The dollar pushed back slightly Thursday, but the euro was still hovering around $1.50 as corporate results and economic data sent investors mixed signals on the U.S. economy, and some worried China might cut down on stimulus measures.
In late New York trading, the 16-nation euro dipped to $1.5026 from $1.5036 late Wednesday. It peaked at a 14-month high of $1.5046 earlier in the session.
The British pound gave back some ground, dropping to $1.6624 from $1.6631, while the dollar rose to 91.29 Japanese yen from 91.06 yen.
The euro's break above the psychologically important level of $1.50 came as a rallying stock market further sapped the U.S. currency's appeal as a safe-haven investment.
The Dow Jones Industrial Average closed up 131.95 points, or 1.3 percent, to 10,081.31 on Thursday, just shy of its highest close of the year, which it set Monday.
"The dollar will continue to weaken as investors see there's better returns to be had elsewhere," said David Gilmore of Foreign Exchange Analytics in Essex, Conn. "It's an incredibly one-way market as people have come back into a risk-taking mode."

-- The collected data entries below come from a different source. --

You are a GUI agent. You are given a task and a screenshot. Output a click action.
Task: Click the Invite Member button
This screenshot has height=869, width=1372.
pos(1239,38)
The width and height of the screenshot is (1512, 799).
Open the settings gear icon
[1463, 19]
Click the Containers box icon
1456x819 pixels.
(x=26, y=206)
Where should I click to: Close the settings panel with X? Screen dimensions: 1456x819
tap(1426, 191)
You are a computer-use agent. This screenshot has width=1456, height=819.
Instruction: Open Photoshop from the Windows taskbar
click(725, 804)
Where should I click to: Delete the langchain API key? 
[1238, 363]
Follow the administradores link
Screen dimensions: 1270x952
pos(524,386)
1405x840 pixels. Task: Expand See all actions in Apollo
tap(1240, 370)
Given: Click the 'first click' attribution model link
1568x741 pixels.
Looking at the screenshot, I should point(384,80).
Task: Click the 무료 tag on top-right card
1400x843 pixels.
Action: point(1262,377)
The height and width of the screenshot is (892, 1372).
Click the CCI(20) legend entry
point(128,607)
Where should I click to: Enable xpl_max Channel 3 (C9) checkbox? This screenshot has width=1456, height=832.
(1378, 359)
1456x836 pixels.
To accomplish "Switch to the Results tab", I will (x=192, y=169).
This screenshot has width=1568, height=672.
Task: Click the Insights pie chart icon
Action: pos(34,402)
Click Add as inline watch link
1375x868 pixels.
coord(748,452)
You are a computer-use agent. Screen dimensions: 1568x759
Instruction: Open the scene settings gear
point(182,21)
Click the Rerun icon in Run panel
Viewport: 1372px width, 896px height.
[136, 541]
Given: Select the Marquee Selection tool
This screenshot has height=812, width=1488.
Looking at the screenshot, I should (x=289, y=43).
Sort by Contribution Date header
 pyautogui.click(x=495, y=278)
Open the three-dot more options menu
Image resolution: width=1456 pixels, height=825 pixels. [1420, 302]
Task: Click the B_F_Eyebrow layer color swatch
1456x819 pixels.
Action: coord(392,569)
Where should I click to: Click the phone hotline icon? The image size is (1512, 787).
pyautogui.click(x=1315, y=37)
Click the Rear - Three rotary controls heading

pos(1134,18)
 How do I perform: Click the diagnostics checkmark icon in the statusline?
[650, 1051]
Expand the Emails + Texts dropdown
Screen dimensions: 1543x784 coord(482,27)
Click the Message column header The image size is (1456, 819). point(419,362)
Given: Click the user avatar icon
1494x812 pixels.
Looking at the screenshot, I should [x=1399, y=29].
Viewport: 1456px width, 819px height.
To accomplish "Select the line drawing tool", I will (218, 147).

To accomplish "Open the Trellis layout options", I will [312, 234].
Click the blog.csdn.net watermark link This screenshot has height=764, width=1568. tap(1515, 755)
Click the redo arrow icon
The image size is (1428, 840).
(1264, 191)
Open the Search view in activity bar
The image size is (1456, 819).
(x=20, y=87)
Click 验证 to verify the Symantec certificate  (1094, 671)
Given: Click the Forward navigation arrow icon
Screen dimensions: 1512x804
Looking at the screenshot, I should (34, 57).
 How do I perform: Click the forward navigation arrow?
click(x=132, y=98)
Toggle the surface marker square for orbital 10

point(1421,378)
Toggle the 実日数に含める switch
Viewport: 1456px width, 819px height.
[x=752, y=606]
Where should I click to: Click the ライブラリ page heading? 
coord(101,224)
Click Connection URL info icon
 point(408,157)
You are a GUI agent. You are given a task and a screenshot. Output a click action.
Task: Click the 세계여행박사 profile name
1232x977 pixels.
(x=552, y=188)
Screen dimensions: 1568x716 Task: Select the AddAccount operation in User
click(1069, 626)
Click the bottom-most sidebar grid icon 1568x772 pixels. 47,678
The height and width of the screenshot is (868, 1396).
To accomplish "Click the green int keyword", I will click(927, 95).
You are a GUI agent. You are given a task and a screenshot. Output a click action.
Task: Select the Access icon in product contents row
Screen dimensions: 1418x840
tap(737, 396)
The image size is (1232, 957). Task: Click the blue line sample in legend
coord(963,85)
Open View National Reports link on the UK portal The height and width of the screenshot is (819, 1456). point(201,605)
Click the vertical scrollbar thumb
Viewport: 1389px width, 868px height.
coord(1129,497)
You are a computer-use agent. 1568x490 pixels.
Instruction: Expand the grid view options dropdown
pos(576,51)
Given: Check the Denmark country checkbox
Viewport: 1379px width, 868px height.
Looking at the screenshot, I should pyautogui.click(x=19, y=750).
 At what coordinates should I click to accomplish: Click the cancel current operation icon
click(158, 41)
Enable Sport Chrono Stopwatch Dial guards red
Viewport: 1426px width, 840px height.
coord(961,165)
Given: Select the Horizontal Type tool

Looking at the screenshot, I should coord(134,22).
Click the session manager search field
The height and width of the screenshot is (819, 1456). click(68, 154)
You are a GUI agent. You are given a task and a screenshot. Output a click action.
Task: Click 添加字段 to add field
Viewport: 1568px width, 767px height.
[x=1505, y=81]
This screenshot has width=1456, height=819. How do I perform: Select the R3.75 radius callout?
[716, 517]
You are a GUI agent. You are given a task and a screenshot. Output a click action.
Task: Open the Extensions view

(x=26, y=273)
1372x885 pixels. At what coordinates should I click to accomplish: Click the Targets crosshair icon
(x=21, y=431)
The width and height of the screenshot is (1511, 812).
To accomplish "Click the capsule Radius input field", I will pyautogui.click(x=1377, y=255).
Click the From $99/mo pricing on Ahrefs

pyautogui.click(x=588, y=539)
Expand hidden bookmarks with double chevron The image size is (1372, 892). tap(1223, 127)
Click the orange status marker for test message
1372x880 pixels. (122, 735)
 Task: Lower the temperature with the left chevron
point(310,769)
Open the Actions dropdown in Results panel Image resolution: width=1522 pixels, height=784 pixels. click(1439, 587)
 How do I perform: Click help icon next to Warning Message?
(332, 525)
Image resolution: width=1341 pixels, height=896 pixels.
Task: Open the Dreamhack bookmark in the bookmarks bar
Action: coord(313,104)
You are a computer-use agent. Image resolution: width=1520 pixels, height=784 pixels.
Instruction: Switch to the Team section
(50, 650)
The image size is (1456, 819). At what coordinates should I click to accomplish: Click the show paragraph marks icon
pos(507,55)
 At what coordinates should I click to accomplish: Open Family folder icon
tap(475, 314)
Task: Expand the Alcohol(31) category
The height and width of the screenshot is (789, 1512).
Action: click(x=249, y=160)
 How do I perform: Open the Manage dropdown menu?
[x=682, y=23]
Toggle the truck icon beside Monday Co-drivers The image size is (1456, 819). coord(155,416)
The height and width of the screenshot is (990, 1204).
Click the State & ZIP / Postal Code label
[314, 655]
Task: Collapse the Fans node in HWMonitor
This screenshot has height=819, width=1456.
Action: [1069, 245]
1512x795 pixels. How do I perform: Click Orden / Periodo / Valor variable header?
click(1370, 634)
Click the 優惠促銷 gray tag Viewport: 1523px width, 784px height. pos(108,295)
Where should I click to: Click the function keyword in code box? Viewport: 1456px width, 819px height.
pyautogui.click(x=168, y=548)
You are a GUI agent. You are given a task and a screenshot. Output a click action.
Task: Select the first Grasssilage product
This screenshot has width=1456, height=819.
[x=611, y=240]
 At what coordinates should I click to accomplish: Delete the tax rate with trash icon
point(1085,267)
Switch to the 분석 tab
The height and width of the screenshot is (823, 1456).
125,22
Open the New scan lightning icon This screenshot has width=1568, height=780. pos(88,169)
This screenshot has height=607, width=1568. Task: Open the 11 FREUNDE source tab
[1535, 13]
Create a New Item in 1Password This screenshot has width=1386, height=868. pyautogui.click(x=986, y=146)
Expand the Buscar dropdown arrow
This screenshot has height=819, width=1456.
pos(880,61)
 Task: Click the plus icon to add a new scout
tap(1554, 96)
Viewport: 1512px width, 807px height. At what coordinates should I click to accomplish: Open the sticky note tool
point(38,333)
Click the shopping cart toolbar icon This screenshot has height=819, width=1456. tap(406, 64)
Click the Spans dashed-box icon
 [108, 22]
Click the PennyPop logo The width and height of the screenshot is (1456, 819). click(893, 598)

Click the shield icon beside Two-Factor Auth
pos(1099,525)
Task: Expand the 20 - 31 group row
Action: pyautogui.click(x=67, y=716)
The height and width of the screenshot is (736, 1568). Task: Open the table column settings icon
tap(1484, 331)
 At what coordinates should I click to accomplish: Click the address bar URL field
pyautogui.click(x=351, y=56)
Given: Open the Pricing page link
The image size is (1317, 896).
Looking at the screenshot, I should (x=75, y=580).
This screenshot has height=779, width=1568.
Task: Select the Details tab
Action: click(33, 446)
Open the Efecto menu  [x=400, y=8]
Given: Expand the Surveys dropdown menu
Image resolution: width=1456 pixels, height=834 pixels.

Interest rates in many countries and the eurozone are higher than the current rock-bottom U.S. rates, providing currency traders a better return on non-dollar holdings. They're likelier to sell the dollar and buy up stocks and other currencies when they feel more confident about the state of the broader economy, which has been the general trend since spring.
"Expect positive U.S. data this week to feed into continued USD selling," wrote Michael Woolfolk, senior currency strategist at Bank of New York Mellon, in a research note.
On Thursday, a report from the Conference Board pointed at growth in the future. The private research group said its leading indicators, a measure of future economic activity, rose 1 percent in September, the sixth straight monthly gain.
But the number of Americans filing for first-time jobless aid rose more than expected as employers remain reluctant to hire. Unemployment, currently at 9.8 percent, is expected to rise above 10 percent this year or early in 2010 and remain at high levels for years.